# Directions for this task:
Please start at the first line of the records beneath and quote each line exactly, ending with the line containing "Task: Click the large".

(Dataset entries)
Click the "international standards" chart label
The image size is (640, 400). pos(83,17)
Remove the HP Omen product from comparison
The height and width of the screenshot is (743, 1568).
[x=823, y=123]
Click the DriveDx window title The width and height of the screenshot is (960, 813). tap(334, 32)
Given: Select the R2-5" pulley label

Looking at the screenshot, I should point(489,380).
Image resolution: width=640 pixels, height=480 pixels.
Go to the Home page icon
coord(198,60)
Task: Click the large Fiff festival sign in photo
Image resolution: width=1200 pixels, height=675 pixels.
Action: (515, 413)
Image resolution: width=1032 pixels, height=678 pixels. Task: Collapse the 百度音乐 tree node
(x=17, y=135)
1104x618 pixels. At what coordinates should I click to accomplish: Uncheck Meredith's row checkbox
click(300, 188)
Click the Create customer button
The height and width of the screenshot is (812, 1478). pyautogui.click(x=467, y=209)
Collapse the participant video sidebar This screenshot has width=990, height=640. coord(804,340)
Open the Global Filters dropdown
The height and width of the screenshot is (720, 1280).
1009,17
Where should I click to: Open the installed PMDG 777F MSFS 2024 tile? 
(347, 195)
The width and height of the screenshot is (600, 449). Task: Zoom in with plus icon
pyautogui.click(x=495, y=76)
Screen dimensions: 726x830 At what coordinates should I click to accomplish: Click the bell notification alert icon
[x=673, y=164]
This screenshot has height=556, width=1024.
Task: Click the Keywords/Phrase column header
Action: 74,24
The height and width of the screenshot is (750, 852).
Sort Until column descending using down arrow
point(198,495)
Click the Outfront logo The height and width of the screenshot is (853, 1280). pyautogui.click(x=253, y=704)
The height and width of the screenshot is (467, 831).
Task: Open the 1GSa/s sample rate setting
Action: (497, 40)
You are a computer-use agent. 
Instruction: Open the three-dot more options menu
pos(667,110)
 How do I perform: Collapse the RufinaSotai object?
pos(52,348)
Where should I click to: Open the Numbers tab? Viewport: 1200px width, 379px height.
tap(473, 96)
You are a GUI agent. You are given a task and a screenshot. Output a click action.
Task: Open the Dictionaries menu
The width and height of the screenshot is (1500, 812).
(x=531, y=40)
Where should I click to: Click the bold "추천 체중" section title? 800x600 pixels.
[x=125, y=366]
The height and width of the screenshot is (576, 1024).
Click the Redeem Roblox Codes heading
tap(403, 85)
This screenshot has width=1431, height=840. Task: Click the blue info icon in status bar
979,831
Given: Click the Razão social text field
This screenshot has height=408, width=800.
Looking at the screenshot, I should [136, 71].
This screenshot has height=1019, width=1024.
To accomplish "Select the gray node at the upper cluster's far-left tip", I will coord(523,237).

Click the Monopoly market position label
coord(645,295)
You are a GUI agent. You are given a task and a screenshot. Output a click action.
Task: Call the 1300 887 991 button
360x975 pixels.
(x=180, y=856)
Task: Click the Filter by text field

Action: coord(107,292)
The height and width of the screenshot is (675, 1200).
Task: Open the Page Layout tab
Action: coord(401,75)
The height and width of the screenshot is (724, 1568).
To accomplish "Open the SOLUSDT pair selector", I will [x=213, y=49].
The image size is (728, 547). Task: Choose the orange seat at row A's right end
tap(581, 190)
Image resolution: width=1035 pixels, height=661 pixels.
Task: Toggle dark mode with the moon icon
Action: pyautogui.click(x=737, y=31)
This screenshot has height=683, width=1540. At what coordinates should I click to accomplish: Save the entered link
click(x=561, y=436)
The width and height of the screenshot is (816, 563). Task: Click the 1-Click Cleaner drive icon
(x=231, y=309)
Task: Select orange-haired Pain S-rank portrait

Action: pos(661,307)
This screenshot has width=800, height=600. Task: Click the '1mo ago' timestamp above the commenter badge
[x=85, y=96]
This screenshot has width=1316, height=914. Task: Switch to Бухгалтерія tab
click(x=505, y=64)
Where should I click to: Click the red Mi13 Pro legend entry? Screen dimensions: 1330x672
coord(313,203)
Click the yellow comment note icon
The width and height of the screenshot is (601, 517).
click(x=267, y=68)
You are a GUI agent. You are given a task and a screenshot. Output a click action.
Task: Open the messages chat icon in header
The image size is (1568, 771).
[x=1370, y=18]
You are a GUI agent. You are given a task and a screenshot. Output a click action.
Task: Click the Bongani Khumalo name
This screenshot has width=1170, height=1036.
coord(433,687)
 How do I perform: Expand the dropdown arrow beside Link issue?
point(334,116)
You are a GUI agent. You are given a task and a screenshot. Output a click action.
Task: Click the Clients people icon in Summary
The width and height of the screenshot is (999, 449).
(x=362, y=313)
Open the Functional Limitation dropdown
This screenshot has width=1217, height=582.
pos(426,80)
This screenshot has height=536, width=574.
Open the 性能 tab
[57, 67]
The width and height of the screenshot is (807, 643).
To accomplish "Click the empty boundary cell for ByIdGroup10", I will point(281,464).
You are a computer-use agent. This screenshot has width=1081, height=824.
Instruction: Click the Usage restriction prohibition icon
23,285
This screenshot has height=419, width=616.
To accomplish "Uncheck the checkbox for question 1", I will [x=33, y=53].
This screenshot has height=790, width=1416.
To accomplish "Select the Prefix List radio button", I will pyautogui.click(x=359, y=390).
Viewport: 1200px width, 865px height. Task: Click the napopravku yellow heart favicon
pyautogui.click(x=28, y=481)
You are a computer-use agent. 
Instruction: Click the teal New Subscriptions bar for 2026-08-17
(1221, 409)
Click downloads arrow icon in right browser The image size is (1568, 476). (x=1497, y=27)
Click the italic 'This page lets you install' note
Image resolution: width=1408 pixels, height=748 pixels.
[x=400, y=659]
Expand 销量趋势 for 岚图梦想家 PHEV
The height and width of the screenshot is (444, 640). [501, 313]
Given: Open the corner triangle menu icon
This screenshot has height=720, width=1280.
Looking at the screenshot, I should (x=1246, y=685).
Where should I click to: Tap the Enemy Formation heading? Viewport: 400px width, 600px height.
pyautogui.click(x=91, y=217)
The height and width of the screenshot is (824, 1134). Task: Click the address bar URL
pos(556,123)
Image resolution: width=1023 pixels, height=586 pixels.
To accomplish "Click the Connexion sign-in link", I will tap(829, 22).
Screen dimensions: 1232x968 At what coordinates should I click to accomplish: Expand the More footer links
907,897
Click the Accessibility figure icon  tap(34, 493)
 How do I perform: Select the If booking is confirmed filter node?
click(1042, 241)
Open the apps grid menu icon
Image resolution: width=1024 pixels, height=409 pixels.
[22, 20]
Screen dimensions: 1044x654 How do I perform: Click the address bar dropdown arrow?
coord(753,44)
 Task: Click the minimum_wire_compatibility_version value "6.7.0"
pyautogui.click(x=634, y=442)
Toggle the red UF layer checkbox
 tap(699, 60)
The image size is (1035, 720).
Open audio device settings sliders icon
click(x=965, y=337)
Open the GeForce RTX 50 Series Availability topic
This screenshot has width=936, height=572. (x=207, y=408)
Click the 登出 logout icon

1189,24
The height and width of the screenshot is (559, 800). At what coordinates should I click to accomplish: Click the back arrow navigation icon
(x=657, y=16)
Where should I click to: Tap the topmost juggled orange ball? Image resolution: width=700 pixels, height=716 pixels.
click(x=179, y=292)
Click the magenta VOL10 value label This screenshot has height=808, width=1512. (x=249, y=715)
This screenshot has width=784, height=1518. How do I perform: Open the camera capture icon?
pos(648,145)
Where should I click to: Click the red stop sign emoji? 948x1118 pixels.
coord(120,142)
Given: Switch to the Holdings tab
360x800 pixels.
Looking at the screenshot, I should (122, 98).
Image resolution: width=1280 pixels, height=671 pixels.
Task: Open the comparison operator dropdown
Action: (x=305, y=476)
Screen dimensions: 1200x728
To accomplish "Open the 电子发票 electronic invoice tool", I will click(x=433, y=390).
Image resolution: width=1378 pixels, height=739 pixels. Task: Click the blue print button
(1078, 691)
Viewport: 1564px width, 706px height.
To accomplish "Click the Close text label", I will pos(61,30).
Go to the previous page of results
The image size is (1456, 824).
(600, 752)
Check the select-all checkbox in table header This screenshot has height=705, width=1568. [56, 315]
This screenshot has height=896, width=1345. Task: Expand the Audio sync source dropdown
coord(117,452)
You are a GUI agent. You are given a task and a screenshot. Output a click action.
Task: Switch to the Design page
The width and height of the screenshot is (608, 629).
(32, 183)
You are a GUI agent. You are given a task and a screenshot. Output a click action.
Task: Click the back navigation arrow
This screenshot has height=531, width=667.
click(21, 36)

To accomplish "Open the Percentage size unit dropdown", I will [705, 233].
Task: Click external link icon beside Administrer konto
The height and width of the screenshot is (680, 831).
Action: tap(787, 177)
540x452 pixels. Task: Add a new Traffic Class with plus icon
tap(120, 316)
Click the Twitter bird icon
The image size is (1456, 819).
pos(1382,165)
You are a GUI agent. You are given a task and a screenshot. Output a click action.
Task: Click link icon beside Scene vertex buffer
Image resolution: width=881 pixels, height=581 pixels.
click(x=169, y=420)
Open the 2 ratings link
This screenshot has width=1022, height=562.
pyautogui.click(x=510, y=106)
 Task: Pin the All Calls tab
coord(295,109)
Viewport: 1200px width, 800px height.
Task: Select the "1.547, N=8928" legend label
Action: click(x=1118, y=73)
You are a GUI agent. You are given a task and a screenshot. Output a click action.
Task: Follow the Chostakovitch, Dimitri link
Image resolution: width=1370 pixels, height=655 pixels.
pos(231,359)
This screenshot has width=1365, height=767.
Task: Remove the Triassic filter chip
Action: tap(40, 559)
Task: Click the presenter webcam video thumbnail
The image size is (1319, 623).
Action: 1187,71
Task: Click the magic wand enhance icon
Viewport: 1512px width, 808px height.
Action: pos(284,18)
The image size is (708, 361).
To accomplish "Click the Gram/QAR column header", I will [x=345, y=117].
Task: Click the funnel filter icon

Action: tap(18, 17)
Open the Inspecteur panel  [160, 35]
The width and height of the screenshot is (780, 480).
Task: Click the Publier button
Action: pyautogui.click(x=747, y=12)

# Exercise output:
Click the "international standards" chart label
The image size is (640, 400). pos(83,17)
Remove the HP Omen product from comparison
The height and width of the screenshot is (743, 1568).
[x=823, y=123]
Click the DriveDx window title The width and height of the screenshot is (960, 813). tap(334, 32)
Given: Select the R2-5" pulley label

Looking at the screenshot, I should point(489,380).
Image resolution: width=640 pixels, height=480 pixels.
Go to the Home page icon
coord(198,60)
Task: Click the large Fiff festival sign in photo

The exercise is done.